Lashou is said to be the first Chinese group buying service that has anyway managed to make profit, according to people close to the site.
Lashou refused to comment on the matter when being approached.
The Beijing-based company was reportedly selecting CCIG (China Capital Investment Group) and Nomura Securities as new main underwriter for its initial public offering in the fourth quarter of this year with an aim to raise between US$ 100 million and 200 million at US$ 1.1 billion valuation.
In a time that Groupon decides to delay IPO and its Chinese counterparts struggle to at least break even amidst a string of rumors of shedding staff, running out of money, there’re a lot can be read into Lashou’s pleasant surprise, like “it works” or “size matters” or, maybe “gross margin doesn’t rule given…”
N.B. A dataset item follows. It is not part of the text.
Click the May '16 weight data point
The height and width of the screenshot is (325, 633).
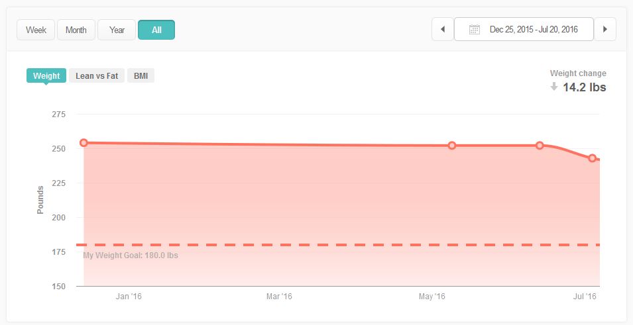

Founded in March of last year, Lashou now run daily deals in more than 500 cities in China (the number can be expected to be over 1000+ according to its founder Wu Bo) and is the first one of its kind to offer multiple deals per day, which is now a standard operating model widely adopted by almost every daily deal sites in China.
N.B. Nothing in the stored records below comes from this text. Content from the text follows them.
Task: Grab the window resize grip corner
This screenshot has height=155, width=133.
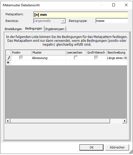Action: (x=131, y=152)
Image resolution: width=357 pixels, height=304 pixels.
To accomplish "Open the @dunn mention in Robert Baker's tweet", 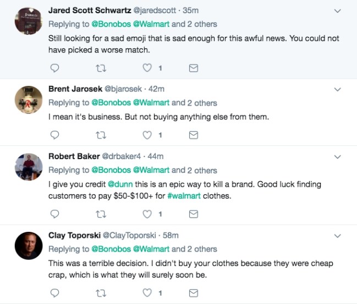I will [x=117, y=184].
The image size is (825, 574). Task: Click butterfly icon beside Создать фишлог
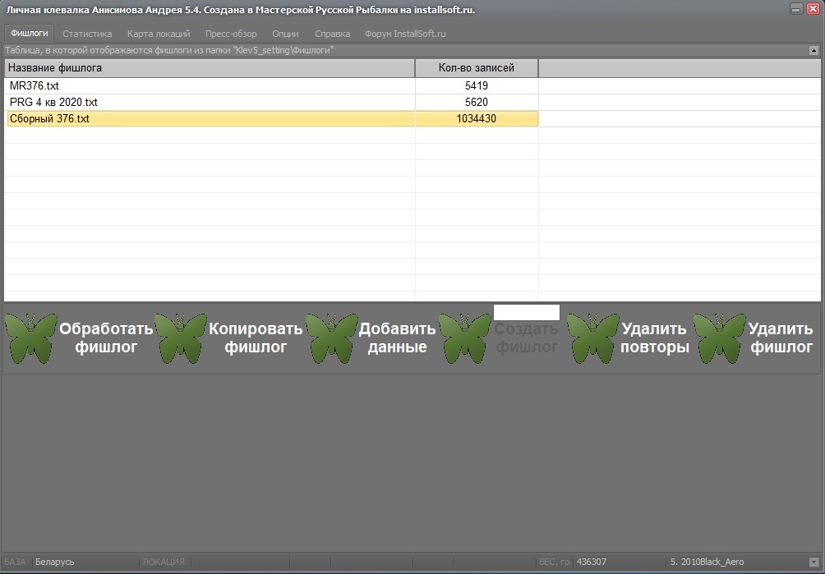[x=464, y=338]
OuYang Yun, Gaopeng (JV of Groupon and Tencent in China) COO once claimed that gross margin for Chinese daily deals sites is less than 10% as compared to Groupon’s average 50% per deal.
According to daily deals aggregator Tuan800.com, as of this August there’re 5039 group buying service competing in the forefront while more than 1000 Chinese Groupons were shut down by the end of this September with gloomy funding picture as major cause.
The Group buying market was amazing, then crazy, and now funny…
Lashou is making about several tens of million (the gross margin) – but in doing so, it is losing several hundreds of million, in advertising, running its team in hundreds of cities in China. All in all, its profitability is nothing but a myth.